One pleasant surprise about "The Collector Collector" is that this bowl really does have some soul. In the first third of the book, the bowl riffs on its long history and its various owners like a genuine hepcat -- or at least some jive-talking combination of Truman Capote and Nicholson Baker. When a rich but ignorant collector debates buying the bowl at auction, for instance, it silently (and hilariously) appraises him: "he is, in addition to being a lugal, a clown, a multi-story parking lot filled with jalopies of laughability, soooooo preposterous, a baboon of prodigious risibility." On a roll, the bowl can't help but continue: "The great pity about the absurdly rich is that they become absurd because none of them have the foresight to buy a wanker alarm, someone who would accompany them and just toll at apposite moments: 'You are being soooooo wanky.' That is the danger of wild wealth, it frees you from gravity." Clearly this is no ordinary urn. We quickly learn that, in addition to being sentient, the bowl has been around since nearly the beginning of time, has witnessed most of history's major cataclysms and has an almost photographic memory. What's more, this bowl has the ability to change shape, to impart wisdom to its owners and to suck out memories from those who touch it.
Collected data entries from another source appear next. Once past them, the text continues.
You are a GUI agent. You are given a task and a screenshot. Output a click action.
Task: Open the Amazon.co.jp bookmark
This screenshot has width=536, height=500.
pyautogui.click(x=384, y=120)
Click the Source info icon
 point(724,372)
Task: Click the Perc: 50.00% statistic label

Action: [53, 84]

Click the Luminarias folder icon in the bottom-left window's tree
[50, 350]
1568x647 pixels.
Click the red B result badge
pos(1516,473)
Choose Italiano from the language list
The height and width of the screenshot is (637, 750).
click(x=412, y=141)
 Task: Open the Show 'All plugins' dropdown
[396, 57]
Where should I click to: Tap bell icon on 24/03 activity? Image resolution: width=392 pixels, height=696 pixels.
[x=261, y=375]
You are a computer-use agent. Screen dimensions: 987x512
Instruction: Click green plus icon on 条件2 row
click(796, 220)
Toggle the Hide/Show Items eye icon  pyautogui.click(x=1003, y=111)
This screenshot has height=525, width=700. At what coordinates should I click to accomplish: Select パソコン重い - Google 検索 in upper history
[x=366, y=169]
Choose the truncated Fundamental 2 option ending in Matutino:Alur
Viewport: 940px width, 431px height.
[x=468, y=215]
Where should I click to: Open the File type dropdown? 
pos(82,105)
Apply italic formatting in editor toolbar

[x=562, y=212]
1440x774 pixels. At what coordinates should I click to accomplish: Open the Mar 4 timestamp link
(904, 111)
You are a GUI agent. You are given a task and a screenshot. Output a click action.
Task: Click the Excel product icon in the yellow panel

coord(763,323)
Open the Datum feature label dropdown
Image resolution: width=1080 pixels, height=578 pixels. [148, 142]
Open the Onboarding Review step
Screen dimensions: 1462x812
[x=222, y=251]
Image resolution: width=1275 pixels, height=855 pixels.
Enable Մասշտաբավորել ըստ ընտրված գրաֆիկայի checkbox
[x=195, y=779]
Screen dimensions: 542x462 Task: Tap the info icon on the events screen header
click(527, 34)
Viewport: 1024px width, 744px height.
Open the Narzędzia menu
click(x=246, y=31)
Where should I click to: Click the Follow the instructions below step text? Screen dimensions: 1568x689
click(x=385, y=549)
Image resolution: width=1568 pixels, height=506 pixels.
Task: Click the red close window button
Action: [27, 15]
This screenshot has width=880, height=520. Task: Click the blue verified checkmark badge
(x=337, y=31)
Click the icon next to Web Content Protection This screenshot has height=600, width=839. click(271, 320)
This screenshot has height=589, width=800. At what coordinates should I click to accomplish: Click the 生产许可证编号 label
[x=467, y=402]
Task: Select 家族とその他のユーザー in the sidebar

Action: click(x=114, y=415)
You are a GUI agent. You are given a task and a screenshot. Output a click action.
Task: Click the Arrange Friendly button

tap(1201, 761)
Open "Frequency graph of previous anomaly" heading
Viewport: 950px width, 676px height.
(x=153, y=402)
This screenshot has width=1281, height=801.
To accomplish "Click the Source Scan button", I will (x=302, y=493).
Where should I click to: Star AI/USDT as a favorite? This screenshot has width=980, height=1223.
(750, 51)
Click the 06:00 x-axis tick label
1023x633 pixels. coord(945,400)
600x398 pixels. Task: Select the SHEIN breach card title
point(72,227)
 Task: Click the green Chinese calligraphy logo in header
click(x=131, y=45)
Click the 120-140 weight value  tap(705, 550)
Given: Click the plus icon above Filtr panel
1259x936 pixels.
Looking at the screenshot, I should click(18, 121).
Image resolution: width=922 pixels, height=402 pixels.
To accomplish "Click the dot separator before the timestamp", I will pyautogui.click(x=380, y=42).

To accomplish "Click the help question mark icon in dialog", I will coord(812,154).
The first sections of Fischer's book have a shrewd, funky exuberance that's impossible to deny -- you feel like he's writing the way an exquisite bowl would actually write if it could, with just the right amount of puzzled stiffness ("Rosa debeds and days herself") and a flair for strewing neologisms ("cashtropically") as it skims along. By this book's midpoint, however, you also begin to discover that Fischer hasn't really thought his tale through. "The Collector Collector" -- the title refers to the bowl itself -- has a narrator but no real narrative, and soon the plot begins to career around wildly.

The book is essentially about what happens when the bowl falls into the hands of Rosa, a lonely young art appraiser who lives in London. Rosa is attractive and good-hearted ("I declare all my income. When my married friends have an emergency, I baby-sit willingly. I give blood."), but she is wildly unlucky in love and, the bowl soon surmises, a virgin.

Rosa's too-peaceful existence is shattered by an uninvited house guest named Nikki, a nymphomaniac who's given to stealing everything in sight. Before long, Nikki is sleeping with dozens of men, burgling Rosa's house regularly and generally wreaking havoc. Rosa herself wigs out a little, and imprisons an advice columnist inside a deep well when the columnist can't help her find a man. Soon hired killers are involved, as well as a fat, brutish female angel -- the ghost of a woman Nikki once murdered. Needless to say, all of this feels frantic and somewhat desperate, as do the long stories the bowl spins about its own past -- and those it drags out of Rosa.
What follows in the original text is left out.